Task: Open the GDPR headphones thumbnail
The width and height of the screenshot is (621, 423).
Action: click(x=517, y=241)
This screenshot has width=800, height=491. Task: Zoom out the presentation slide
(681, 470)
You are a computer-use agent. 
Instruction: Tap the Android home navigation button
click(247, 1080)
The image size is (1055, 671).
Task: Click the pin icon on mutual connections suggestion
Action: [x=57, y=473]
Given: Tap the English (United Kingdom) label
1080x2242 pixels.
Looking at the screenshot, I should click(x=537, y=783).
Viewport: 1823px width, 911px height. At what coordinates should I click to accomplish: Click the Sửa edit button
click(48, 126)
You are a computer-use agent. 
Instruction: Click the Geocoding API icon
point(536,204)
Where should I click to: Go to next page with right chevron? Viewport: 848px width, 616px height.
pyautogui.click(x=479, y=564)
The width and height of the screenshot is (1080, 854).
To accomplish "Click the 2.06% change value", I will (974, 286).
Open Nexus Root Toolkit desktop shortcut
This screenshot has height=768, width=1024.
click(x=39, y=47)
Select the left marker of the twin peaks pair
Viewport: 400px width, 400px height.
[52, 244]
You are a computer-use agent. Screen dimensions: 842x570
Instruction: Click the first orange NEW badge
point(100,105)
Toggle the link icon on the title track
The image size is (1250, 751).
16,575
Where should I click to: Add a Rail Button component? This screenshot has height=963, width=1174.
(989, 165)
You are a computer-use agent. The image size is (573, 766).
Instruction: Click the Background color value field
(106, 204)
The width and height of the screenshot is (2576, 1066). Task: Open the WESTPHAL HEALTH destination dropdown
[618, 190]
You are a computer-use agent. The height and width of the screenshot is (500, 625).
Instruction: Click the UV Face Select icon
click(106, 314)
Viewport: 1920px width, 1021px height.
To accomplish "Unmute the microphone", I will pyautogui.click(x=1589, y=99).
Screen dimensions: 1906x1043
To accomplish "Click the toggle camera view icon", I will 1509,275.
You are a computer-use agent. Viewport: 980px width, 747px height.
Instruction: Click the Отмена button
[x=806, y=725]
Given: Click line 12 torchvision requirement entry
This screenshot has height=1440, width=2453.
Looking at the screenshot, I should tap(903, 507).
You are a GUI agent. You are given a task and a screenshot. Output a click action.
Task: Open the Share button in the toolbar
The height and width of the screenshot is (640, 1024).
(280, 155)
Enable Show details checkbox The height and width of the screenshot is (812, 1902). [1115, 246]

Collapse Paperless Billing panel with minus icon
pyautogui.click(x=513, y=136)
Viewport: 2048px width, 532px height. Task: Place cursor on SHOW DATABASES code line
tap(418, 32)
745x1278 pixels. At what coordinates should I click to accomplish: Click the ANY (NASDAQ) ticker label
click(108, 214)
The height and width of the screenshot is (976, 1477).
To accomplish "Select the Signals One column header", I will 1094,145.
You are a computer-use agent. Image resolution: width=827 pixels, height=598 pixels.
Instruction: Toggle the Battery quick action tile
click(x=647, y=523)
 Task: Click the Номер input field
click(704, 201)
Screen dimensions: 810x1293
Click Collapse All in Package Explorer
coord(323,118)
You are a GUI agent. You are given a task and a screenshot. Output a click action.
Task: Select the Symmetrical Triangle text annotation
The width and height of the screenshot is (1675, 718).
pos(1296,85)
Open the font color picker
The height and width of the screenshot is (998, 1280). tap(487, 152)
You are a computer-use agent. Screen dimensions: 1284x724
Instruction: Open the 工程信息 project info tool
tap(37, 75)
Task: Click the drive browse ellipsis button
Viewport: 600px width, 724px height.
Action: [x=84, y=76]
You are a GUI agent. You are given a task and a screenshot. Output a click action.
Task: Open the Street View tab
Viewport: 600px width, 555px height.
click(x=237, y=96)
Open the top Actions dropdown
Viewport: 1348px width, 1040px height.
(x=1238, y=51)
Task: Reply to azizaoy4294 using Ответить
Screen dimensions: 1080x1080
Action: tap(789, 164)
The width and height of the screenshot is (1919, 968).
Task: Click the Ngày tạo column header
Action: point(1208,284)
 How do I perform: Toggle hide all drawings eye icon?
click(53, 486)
|---|
> **Assigned task**
What should be returned is the run of lines from the first line of the material through the line containing "Given: Tap the English (United Kingdom) label", exact and inclusive, and nothing else.

> **Result**
Task: Open the GDPR headphones thumbnail
The width and height of the screenshot is (621, 423).
Action: click(x=517, y=241)
This screenshot has width=800, height=491. Task: Zoom out the presentation slide
(681, 470)
You are a computer-use agent. 
Instruction: Tap the Android home navigation button
click(247, 1080)
The image size is (1055, 671).
Task: Click the pin icon on mutual connections suggestion
Action: [x=57, y=473]
Given: Tap the English (United Kingdom) label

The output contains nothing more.